Title. I’m a man in my mid 20s and throughout my life, I’ve improved my confidence, my personality, my physique and my grades in an effort to try to get into a relationship. I’ve never had one before because I was bullied a lot as a kid, I didn’t go out much because I had to protect my mother from her abusive partner and I had to battle cancer when I was a teenager. Fortunately my mother is safe now and my cancer is gone.

Admittedly, I didn’t really put myself out there all that much until this past year and nothing has happened despite being extremely confident, physically fit (I have the build of a soccer player) and being in one of the top law schools in my country. I was even nominated for a full ride scholarship to Oxford. Personality wise my friends describe me as funny, wholesome, smart, pure (as in sex is not the primary reason I’m looking for a relationship) and kind.

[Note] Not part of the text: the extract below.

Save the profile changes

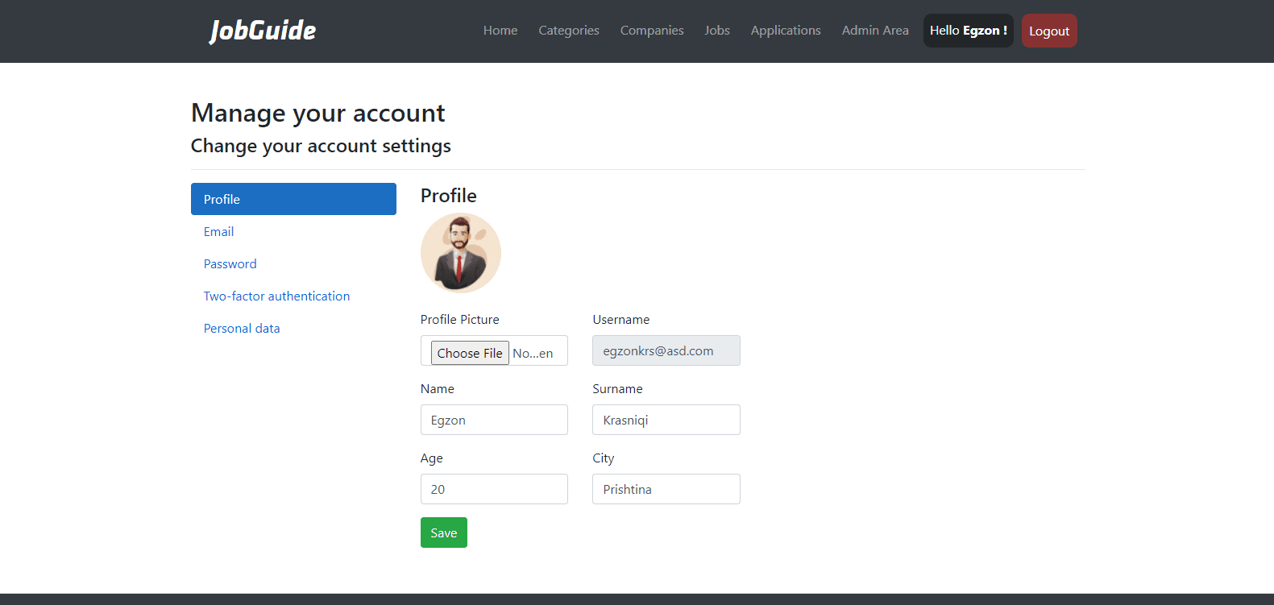[444, 532]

I’ve tried using dating apps but to no avail and just deleted them. I got matches especially on Hinge but they didn’t go anywhere.

But now I feel like everything I’m doing is for someone else that I’m trying to impress and not myself. It’s hurt my confidence, led to me feeling inadequate which has led to me having a defeatist attitude towards school. In other words, I think to myself that women don’t seem to care about my accomplishments so why should I even try to better myself?

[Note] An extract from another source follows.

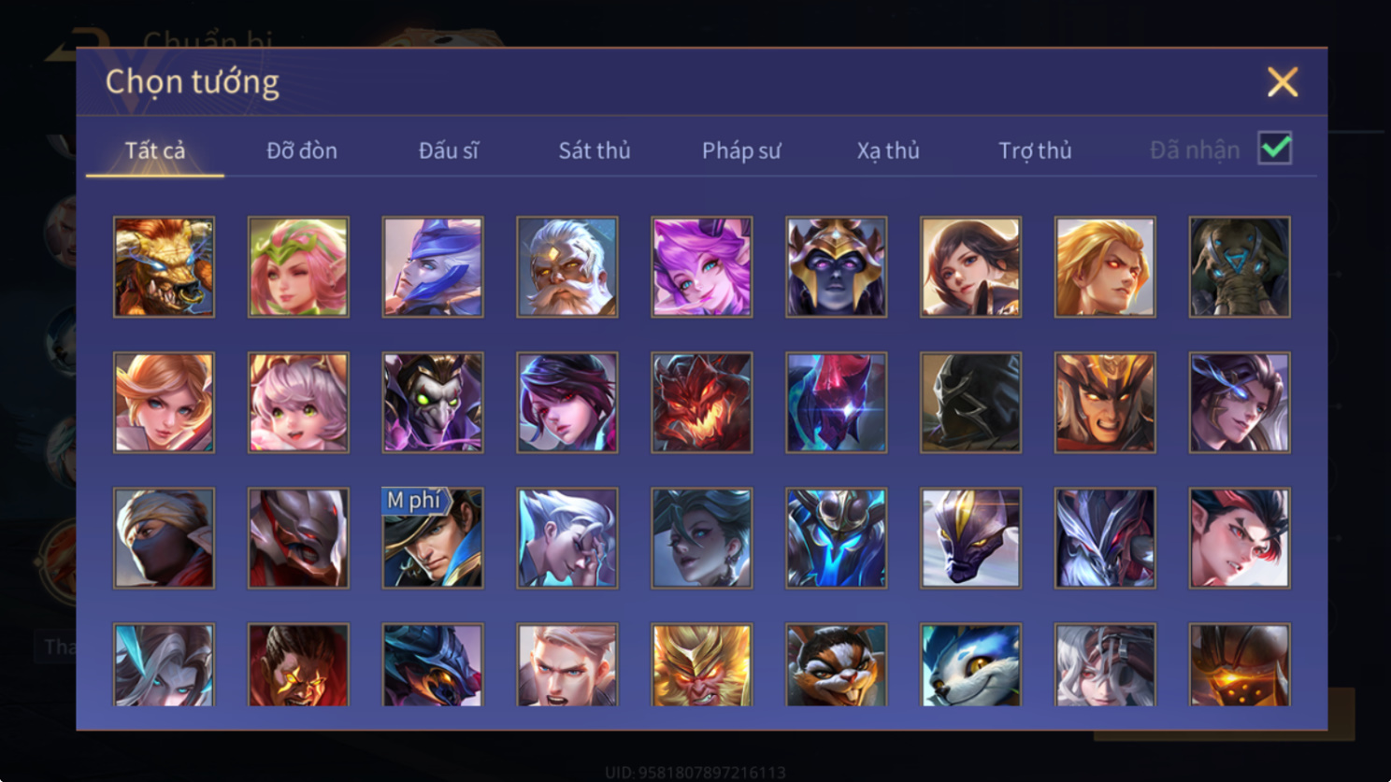Select the blue raccoon hero portrait

point(970,664)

It hurts more when people are shocked when they find out I’ve never been in a relationship. It’s like I feel like something is wrong with me.

Does anyone have advice?

2 comments
  1. It sounds like you’re trying to fill a job role. Don’t want it to happen so damn much. If you’re doing it right, companionship *will* eventually find you. Just stay try to stay confident.

  2. Self improvement is for ourselves! If you do it for others it’s the wrong path.

    Why you need a relationship instead of making friends and go out and have fun?